Background Tecarfarin (ATI-5923), a structural analog of warfarin, was designed to provide more uniform and stable anticoagulation. Objective We aimed to evaluate the safety, tolerability, pharmacokinetic and pharmacodynamic profile of tecarfarin when administered in multiple ascending doses (MADs) to healthy Chinese volunteers. Methods Forty healthy Chinese volunteers were enrolled into four sequential cohorts (10, 20, 30, and 40 mg), with 10 subjects in each cohort.
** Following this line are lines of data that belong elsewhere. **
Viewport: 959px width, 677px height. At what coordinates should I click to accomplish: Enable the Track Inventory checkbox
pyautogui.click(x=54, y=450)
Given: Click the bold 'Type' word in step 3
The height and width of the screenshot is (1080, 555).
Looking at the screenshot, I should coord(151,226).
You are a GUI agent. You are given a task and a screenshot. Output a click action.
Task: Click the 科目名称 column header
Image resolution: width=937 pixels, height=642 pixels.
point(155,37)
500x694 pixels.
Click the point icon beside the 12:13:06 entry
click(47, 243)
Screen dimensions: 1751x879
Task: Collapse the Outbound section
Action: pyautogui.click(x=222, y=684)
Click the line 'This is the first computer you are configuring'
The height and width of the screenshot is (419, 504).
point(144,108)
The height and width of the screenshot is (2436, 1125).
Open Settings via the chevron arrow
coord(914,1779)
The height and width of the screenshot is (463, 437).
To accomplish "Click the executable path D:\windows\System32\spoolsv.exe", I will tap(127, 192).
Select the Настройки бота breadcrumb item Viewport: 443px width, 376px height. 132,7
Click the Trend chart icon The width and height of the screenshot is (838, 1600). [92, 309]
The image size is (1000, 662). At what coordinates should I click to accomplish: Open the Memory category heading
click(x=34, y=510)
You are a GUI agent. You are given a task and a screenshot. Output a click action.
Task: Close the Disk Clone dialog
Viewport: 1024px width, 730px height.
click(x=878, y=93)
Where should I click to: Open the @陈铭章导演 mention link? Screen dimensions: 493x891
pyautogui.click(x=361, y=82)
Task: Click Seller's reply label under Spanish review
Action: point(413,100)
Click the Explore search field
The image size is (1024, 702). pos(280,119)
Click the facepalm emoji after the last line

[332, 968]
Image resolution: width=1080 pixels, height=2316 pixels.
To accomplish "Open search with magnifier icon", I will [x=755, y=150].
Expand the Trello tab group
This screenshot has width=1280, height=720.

Participants in the MAD study for each sequential cohort were dose-titrated to achieve the target international normalized ratio (INR 1.7–2.0) for 14 days. Safety and tolerability were assessed throughout the study. Results The pharmacokinetic and pharmacodynamic profile of tecarfarin was investigated in a healthy Chinese population. Dose titration of tecarfarin was necessary to keep the INR in the target range in all subjects in the 20, 30 and 40 mg cohorts and a few subjects ( n  = 3) in the 10 mg cohort. Tecarfarin was well tolerated without serious adverse events. Only one treatment-related adverse event (hematochezia) resulted in early withdrawal from the MAD 40 mg cohort. Conclusion Tecarfarin was well-tolerated by Chinese volunteers. Dose titration was needed for tecarfarin doses larger than 20 mg to keep the INR in the target range. Registration ClinicalTrials.gov identifier: NCT04627116.